(Data records)
----------

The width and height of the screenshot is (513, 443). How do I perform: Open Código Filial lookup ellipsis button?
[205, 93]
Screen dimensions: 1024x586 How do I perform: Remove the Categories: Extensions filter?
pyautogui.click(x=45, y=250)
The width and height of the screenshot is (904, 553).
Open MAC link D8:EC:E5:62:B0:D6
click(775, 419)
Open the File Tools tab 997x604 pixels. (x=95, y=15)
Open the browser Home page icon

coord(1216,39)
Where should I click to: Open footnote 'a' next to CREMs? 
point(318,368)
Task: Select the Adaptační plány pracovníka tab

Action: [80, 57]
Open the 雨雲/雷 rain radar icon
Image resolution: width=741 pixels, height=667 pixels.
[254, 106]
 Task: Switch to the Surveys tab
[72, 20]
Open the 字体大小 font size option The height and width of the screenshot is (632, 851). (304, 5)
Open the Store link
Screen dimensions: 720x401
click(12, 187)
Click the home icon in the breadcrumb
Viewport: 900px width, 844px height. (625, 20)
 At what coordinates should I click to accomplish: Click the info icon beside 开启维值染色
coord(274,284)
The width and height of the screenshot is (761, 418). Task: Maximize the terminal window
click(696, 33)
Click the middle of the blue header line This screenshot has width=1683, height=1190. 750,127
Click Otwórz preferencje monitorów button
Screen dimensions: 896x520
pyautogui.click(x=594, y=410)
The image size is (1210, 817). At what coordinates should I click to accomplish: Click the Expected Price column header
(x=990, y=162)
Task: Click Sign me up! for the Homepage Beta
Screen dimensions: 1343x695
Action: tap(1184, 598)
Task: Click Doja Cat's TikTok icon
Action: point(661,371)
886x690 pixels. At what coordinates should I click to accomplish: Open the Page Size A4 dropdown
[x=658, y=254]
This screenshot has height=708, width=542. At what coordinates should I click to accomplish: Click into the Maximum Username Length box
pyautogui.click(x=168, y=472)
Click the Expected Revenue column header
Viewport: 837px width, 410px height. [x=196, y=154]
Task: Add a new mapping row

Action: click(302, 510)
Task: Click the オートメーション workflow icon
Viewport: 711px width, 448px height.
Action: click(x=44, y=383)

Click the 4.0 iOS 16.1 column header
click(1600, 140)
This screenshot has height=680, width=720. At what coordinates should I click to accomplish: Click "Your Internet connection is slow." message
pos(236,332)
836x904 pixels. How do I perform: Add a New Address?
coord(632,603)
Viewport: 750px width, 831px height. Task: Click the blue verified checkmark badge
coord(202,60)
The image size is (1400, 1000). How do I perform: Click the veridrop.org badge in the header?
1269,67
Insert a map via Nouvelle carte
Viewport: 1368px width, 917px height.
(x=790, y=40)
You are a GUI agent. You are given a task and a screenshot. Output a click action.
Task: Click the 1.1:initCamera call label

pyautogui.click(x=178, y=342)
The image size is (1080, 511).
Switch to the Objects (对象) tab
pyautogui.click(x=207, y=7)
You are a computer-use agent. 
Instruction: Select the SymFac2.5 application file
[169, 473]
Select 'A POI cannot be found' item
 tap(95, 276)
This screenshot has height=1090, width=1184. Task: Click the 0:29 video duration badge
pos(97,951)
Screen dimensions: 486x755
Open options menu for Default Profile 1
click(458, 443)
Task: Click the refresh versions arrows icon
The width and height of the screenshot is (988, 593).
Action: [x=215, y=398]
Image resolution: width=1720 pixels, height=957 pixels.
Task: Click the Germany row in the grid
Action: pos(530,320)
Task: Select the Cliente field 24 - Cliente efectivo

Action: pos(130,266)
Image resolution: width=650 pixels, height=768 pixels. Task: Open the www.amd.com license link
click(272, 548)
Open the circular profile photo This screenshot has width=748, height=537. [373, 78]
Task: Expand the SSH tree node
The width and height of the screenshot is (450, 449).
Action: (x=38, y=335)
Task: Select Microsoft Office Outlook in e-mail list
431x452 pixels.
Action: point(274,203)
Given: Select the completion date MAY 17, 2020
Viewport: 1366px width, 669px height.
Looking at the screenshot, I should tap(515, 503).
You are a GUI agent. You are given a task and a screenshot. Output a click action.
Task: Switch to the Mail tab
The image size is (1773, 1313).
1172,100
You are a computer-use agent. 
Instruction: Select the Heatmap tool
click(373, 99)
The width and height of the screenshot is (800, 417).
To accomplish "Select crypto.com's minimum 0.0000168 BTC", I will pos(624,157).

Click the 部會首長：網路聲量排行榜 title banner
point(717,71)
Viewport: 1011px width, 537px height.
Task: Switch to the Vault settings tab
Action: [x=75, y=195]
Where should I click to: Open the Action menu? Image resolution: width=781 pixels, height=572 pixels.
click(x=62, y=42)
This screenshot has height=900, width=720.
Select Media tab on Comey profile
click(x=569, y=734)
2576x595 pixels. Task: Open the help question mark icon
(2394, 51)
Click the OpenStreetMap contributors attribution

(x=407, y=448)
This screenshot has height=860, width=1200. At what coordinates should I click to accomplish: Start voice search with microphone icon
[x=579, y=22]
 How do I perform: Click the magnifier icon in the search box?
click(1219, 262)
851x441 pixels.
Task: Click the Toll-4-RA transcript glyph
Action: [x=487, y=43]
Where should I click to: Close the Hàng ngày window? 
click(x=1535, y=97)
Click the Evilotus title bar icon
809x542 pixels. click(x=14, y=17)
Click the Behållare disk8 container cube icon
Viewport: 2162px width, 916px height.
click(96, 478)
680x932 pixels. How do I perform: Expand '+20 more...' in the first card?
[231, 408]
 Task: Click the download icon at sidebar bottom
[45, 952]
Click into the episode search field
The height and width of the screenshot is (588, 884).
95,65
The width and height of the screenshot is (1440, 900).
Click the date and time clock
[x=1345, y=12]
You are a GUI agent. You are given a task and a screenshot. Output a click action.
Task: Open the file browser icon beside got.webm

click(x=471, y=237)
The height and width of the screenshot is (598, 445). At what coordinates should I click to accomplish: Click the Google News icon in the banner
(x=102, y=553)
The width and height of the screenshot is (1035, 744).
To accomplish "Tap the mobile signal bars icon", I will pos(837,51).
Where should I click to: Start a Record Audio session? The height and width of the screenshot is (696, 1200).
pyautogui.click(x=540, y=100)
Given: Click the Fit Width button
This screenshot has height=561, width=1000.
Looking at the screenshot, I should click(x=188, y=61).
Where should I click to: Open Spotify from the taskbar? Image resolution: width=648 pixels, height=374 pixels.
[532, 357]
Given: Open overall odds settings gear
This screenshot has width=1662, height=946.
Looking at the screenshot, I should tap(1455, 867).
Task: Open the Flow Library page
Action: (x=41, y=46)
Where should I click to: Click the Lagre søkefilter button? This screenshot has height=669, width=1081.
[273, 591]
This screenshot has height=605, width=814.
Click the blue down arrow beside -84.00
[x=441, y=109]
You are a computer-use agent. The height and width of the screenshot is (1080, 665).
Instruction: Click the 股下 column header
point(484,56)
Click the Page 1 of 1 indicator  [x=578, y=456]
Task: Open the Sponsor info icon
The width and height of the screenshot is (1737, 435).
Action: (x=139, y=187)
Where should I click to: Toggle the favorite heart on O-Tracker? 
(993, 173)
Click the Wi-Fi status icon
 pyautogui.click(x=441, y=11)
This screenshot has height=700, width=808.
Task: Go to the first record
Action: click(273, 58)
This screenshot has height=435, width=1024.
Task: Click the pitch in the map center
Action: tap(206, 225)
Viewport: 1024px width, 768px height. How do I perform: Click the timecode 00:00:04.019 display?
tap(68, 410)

----------

» **TRY IT**
Every record above needs to be repeated word for word.

» **RESULT FOR THIS TASK**
The width and height of the screenshot is (513, 443). How do I perform: Open Código Filial lookup ellipsis button?
[205, 93]
Screen dimensions: 1024x586 How do I perform: Remove the Categories: Extensions filter?
pyautogui.click(x=45, y=250)
The width and height of the screenshot is (904, 553).
Open MAC link D8:EC:E5:62:B0:D6
click(775, 419)
Open the File Tools tab 997x604 pixels. (x=95, y=15)
Open the browser Home page icon

coord(1216,39)
Where should I click to: Open footnote 'a' next to CREMs? 
point(318,368)
Task: Select the Adaptační plány pracovníka tab

Action: [80, 57]
Open the 雨雲/雷 rain radar icon
Image resolution: width=741 pixels, height=667 pixels.
[254, 106]
 Task: Switch to the Surveys tab
[72, 20]
Open the 字体大小 font size option The height and width of the screenshot is (632, 851). (304, 5)
Open the Store link
Screen dimensions: 720x401
click(12, 187)
Click the home icon in the breadcrumb
Viewport: 900px width, 844px height. (625, 20)
 At what coordinates should I click to accomplish: Click the info icon beside 开启维值染色
coord(274,284)
The width and height of the screenshot is (761, 418). Task: Maximize the terminal window
click(696, 33)
Click the middle of the blue header line This screenshot has width=1683, height=1190. 750,127
Click Otwórz preferencje monitorów button
Screen dimensions: 896x520
pyautogui.click(x=594, y=410)
The image size is (1210, 817). At what coordinates should I click to accomplish: Click the Expected Price column header
(x=990, y=162)
Task: Click Sign me up! for the Homepage Beta
Screen dimensions: 1343x695
Action: tap(1184, 598)
Task: Click Doja Cat's TikTok icon
Action: point(661,371)
886x690 pixels. At what coordinates should I click to accomplish: Open the Page Size A4 dropdown
[x=658, y=254]
This screenshot has height=708, width=542. At what coordinates should I click to accomplish: Click into the Maximum Username Length box
pyautogui.click(x=168, y=472)
Click the Expected Revenue column header
Viewport: 837px width, 410px height. [x=196, y=154]
Task: Add a new mapping row

Action: click(302, 510)
Task: Click the オートメーション workflow icon
Viewport: 711px width, 448px height.
Action: click(x=44, y=383)

Click the 4.0 iOS 16.1 column header
click(1600, 140)
This screenshot has height=680, width=720. At what coordinates should I click to accomplish: Click "Your Internet connection is slow." message
pos(236,332)
836x904 pixels. How do I perform: Add a New Address?
coord(632,603)
Viewport: 750px width, 831px height. Task: Click the blue verified checkmark badge
coord(202,60)
The image size is (1400, 1000). How do I perform: Click the veridrop.org badge in the header?
1269,67
Insert a map via Nouvelle carte
Viewport: 1368px width, 917px height.
(x=790, y=40)
You are a GUI agent. You are given a task and a screenshot. Output a click action.
Task: Click the 1.1:initCamera call label

pyautogui.click(x=178, y=342)
The image size is (1080, 511).
Switch to the Objects (对象) tab
pyautogui.click(x=207, y=7)
You are a computer-use agent. 
Instruction: Select the SymFac2.5 application file
[169, 473]
Select 'A POI cannot be found' item
 tap(95, 276)
This screenshot has height=1090, width=1184. Task: Click the 0:29 video duration badge
pos(97,951)
Screen dimensions: 486x755
Open options menu for Default Profile 1
click(458, 443)
Task: Click the refresh versions arrows icon
The width and height of the screenshot is (988, 593).
Action: [x=215, y=398]
Image resolution: width=1720 pixels, height=957 pixels.
Task: Click the Germany row in the grid
Action: pos(530,320)
Task: Select the Cliente field 24 - Cliente efectivo

Action: pos(130,266)
Image resolution: width=650 pixels, height=768 pixels. Task: Open the www.amd.com license link
click(272, 548)
Open the circular profile photo This screenshot has width=748, height=537. [373, 78]
Task: Expand the SSH tree node
The width and height of the screenshot is (450, 449).
Action: (x=38, y=335)
Task: Select Microsoft Office Outlook in e-mail list
431x452 pixels.
Action: point(274,203)
Given: Select the completion date MAY 17, 2020
Viewport: 1366px width, 669px height.
Looking at the screenshot, I should tap(515, 503).
You are a GUI agent. You are given a task and a screenshot. Output a click action.
Task: Switch to the Mail tab
The image size is (1773, 1313).
1172,100
You are a computer-use agent. 
Instruction: Select the Heatmap tool
click(373, 99)
The width and height of the screenshot is (800, 417).
To accomplish "Select crypto.com's minimum 0.0000168 BTC", I will pos(624,157).

Click the 部會首長：網路聲量排行榜 title banner
point(717,71)
Viewport: 1011px width, 537px height.
Task: Switch to the Vault settings tab
Action: [x=75, y=195]
Where should I click to: Open the Action menu? Image resolution: width=781 pixels, height=572 pixels.
click(x=62, y=42)
This screenshot has height=900, width=720.
Select Media tab on Comey profile
click(x=569, y=734)
2576x595 pixels. Task: Open the help question mark icon
(2394, 51)
Click the OpenStreetMap contributors attribution

(x=407, y=448)
This screenshot has height=860, width=1200. At what coordinates should I click to accomplish: Start voice search with microphone icon
[x=579, y=22]
 How do I perform: Click the magnifier icon in the search box?
click(1219, 262)
851x441 pixels.
Task: Click the Toll-4-RA transcript glyph
Action: [x=487, y=43]
Where should I click to: Close the Hàng ngày window? 
click(x=1535, y=97)
Click the Evilotus title bar icon
809x542 pixels. click(x=14, y=17)
Click the Behållare disk8 container cube icon
Viewport: 2162px width, 916px height.
click(96, 478)
680x932 pixels. How do I perform: Expand '+20 more...' in the first card?
[231, 408]
 Task: Click the download icon at sidebar bottom
[45, 952]
Click into the episode search field
The height and width of the screenshot is (588, 884).
95,65
The width and height of the screenshot is (1440, 900).
Click the date and time clock
[x=1345, y=12]
You are a GUI agent. You are given a task and a screenshot. Output a click action.
Task: Open the file browser icon beside got.webm

click(x=471, y=237)
The height and width of the screenshot is (598, 445). At what coordinates should I click to accomplish: Click the Google News icon in the banner
(x=102, y=553)
The width and height of the screenshot is (1035, 744).
To accomplish "Tap the mobile signal bars icon", I will pos(837,51).
Where should I click to: Start a Record Audio session? The height and width of the screenshot is (696, 1200).
pyautogui.click(x=540, y=100)
Given: Click the Fit Width button
This screenshot has height=561, width=1000.
Looking at the screenshot, I should click(x=188, y=61).
Where should I click to: Open Spotify from the taskbar? Image resolution: width=648 pixels, height=374 pixels.
[532, 357]
Given: Open overall odds settings gear
This screenshot has width=1662, height=946.
Looking at the screenshot, I should tap(1455, 867).
Task: Open the Flow Library page
Action: (x=41, y=46)
Where should I click to: Click the Lagre søkefilter button? This screenshot has height=669, width=1081.
[273, 591]
This screenshot has height=605, width=814.
Click the blue down arrow beside -84.00
[x=441, y=109]
You are a computer-use agent. The height and width of the screenshot is (1080, 665).
Instruction: Click the 股下 column header
point(484,56)
Click the Page 1 of 1 indicator  [x=578, y=456]
Task: Open the Sponsor info icon
The width and height of the screenshot is (1737, 435).
Action: (x=139, y=187)
Where should I click to: Toggle the favorite heart on O-Tracker? 
(993, 173)
Click the Wi-Fi status icon
 pyautogui.click(x=441, y=11)
This screenshot has height=700, width=808.
Task: Go to the first record
Action: click(273, 58)
This screenshot has height=435, width=1024.
Task: Click the pitch in the map center
Action: tap(206, 225)
Viewport: 1024px width, 768px height. How do I perform: Click the timecode 00:00:04.019 display?
tap(68, 410)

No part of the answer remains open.